When Benedicte Maudet was growing up in Saint-Lunaire, a seaside village in Brittany on the northwest coast of France, her mom would roll up freshly made crêpes, sprinkle them with a little sugar, and pack them into picnic lunches. “I’m a crêpe lover — they’re easy to eat and quite healthy,” said Maudet with the appropriate accent. “In Brittany, we eat crêpe like they eat bread in the rest of France.”
Today, in a simple kitchen on the bottom floor of an office building on East Haley Street, across from Veracruz Park, Maudet is emulating her childhood by mass-producing crêpes to prepackage for the Santa Barbara market and, hopefully, the rest of California, too. Maudet’s Artisan French Crêpes is focused on classically simple recipes and organic ingredients, and she’s importing French buckwheat flour to use for her gallettes, which are the gluten-free, eggless, more savory pancakes. “It’s like we do in Brittany,” explained Maudet, who’s proud of the half-dozen Krampouz crêpe makers she bought from France. “This is the real way.”

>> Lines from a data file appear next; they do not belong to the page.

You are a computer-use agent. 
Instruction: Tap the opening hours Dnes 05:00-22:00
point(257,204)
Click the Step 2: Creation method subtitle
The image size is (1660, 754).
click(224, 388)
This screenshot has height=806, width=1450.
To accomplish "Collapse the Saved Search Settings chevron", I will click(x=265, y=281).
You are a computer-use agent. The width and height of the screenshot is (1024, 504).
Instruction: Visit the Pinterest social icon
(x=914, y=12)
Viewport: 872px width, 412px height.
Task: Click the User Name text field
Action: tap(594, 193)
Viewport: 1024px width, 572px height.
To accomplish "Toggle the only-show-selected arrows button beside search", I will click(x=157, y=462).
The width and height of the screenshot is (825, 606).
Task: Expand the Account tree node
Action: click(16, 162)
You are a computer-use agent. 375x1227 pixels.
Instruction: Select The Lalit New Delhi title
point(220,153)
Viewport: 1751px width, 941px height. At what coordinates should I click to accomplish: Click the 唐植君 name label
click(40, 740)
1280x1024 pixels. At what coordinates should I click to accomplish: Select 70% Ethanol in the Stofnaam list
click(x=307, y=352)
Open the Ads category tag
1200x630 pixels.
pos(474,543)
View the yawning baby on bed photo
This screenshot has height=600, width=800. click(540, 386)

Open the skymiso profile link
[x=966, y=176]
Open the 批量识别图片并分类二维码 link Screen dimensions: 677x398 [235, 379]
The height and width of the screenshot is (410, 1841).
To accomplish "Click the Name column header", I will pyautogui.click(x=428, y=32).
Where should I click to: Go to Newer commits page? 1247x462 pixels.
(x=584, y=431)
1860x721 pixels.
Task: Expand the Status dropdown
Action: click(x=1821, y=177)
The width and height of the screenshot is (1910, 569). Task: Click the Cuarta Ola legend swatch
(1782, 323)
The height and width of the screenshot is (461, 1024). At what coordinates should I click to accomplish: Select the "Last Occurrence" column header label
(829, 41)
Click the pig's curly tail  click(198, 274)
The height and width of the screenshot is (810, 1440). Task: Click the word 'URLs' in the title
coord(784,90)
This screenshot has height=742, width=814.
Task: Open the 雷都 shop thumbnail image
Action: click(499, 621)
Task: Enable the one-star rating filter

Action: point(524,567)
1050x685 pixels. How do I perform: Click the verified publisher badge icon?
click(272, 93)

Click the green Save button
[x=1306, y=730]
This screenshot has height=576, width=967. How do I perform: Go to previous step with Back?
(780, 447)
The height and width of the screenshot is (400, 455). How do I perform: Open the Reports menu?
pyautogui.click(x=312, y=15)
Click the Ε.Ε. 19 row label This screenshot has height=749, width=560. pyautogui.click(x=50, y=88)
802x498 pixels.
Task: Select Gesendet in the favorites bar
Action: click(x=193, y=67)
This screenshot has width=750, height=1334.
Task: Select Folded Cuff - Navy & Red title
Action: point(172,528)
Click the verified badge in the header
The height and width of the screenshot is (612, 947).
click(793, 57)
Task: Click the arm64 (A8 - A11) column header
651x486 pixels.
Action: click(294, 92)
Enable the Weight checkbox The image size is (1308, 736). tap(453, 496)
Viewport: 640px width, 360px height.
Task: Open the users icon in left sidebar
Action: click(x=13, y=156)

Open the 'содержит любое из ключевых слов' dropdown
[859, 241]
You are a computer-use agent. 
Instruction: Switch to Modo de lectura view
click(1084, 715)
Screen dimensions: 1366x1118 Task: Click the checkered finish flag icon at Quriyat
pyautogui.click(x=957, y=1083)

Though she has her eyes on the French expats who live in the Bay Area and Los Angeles and “miss real crêpes,” Maudet’s research revealed quite a market among the rest of us. “Really, here in America, people love crêpes, too,” said Maudet, who launched her enterprise last fall after buying out the madeleine cookie company that built the kitchen. “It’s worldwide, like the pizza.”